It seems to me that in turning away as the people did from the awesome, terrifying experience of encountering God face-to-face, delivering the Law amid the “thunder and lighting, the blare of the horn and the mountain smoking,” the people are basically trying to avoid a certain kind of responsibility. Not the responsibility to hear, as it might appear at first, but rather the responsibility to speak.

What is the responsibility the people are trying desperately to hand back to Moses? To encounter God, surely, to brave the fiery mountain top.
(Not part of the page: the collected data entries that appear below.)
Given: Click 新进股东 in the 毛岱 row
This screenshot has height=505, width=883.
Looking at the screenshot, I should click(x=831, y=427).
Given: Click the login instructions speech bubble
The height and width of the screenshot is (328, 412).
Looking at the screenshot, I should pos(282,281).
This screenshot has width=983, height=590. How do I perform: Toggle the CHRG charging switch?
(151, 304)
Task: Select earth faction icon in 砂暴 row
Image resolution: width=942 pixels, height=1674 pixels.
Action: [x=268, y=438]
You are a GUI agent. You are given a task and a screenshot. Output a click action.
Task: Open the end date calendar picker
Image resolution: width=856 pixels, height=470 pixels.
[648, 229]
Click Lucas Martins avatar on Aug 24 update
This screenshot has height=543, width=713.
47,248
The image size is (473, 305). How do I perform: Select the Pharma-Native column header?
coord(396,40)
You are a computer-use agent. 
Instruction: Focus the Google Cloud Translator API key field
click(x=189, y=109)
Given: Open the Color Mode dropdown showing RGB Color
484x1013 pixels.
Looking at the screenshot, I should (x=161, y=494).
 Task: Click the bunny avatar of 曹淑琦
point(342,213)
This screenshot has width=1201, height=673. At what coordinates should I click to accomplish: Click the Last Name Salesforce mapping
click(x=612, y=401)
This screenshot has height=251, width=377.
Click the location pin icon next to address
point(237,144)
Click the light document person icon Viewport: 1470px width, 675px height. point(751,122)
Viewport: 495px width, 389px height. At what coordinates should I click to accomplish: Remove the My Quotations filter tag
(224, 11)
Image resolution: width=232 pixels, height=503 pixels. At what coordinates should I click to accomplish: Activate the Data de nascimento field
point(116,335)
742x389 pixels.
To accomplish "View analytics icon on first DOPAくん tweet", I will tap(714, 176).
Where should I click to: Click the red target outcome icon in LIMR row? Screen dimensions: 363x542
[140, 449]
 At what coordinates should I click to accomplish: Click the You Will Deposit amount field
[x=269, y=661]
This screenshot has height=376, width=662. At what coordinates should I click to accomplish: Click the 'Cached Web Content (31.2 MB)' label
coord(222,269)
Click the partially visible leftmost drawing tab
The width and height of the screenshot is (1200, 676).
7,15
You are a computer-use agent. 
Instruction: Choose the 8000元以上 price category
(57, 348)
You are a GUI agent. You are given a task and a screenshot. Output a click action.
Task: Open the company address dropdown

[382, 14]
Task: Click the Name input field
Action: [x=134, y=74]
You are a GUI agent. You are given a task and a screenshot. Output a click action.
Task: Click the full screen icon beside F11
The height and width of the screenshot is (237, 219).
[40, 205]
But also, and perhaps just as importantly, to descend, to return to the messy, complicated world of the tents at the base of the mountain and try to communicate that pure, ineffable experience in words comprehensible and relevant to that world–which is, after all, the world in which life has to be lived.

Perhaps in that terrible moment of God’s self-revelation at Sinai the people caught a glimpse of what it means to come face-to-face with the transcendent power at the heart of the world and then be faced with the responsibility of folding that experience, twisting it, shaping it into something that can be not only felt but acted upon, and not in the gleaming light of a perfected world to come, but here and now. Perhaps in that moment they knew all this, and it was simply too much for them, and they were all too willing to leave the burden of that responsibility to Moses, the “man of God” who had led them out of Egypt and who, they were willing to believe, might be uniquely able to go through all that and live. Perhaps in that moment Moses, still not entirely sure how to share that responsibility, is all to willing to take it all back on himself.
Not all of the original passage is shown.